FedEx Appoints First Black Female CEO

Inspiration

Fedex has appointed a black female CEO. Ramona Hood is the first Black woman to hold the top job in the company’s history. 

Hood comes with a 28-year career, in Fedex. Prior to her new role, she was the VP operations, strategy, and planning. Hood will manage the company’s Custom Critical division.

Ramona Hood was a 19-year-old single mother when she joined what was then Roberts Express in 1991 as a receptionist. She never imagined she would make a career of her job talkless of coming this far ! Nearly three decades on, she is president and chief executive officer of Fedex subsidiary, FedEx Custom Critical in Green !

Speaking about her corporate journey, she said, “I wasn’t thinking this was going to be my career and I’d be here for 28 years. I was a young mother. I wanted a job that had a stable shift that would allow me to do (college) courses as appropriate.”

Hood is credited with bringing innovative ideas that made her stand out from her peers.

Her history with the logistics company include heading subsidiary FedEx Truckload Brokerage to obtaining an officer position at FedEx Supply Chain in 2016.

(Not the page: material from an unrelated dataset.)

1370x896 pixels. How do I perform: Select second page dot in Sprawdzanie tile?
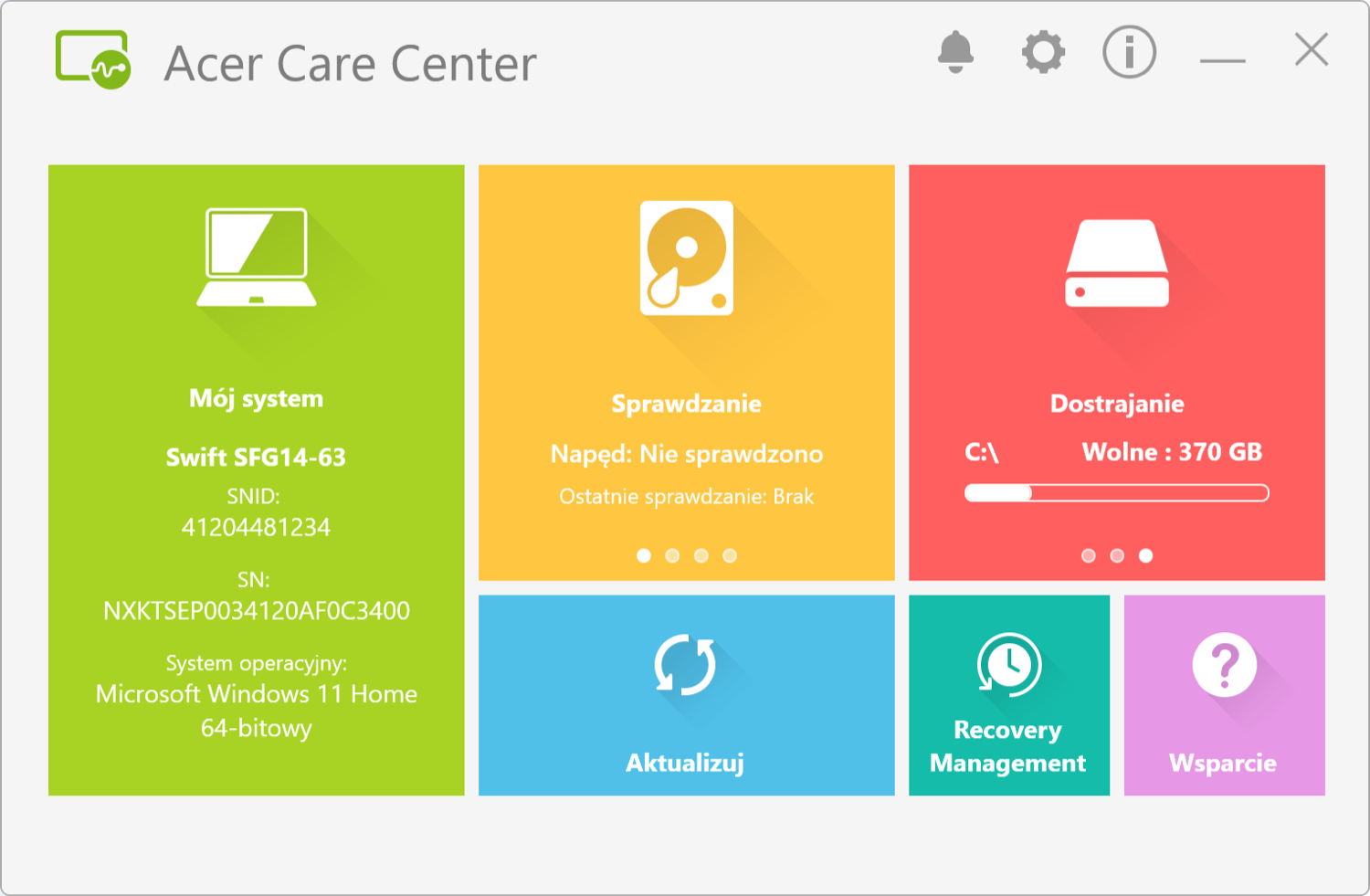(672, 555)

Hood later returned to FedEx Custom Critical for an executive position.

Ramona Hood’s Plans:

In the early days as CEO, she is looking to gain useful insights from employees, customers and independent contractors driving for Custom Critical. She has created her famous “Ramona Roundtables,” which she is wrapping up this month. It involved her talking with small groups of employees.

“The next thing I’ll be doing is going out and spending time with customers and independent contractors,” she said. “I’m defining that as my ‘listen and learn tour.’

She also plans to to make Custom Critical a company that will be agile in addressing customer needs and using technology. The company will be “looking at things in ways we haven’t in the past.”

Mentoring young corporate women:

Being a woman and an African American in a white male dominated workplace, Hood had issues in her ascent to the top. She however, leveraged on the experience of mentors and now seeks to help young women through similar struggles through a regular roundtable meeting.

(Cleveland.com)

According to Cleveland.com,

Talent, grit and hard work have all played a role in Hood’s becoming the first African American to head a FedEx subsidiary in the company’s 47-year history, when she assumed her duties in January.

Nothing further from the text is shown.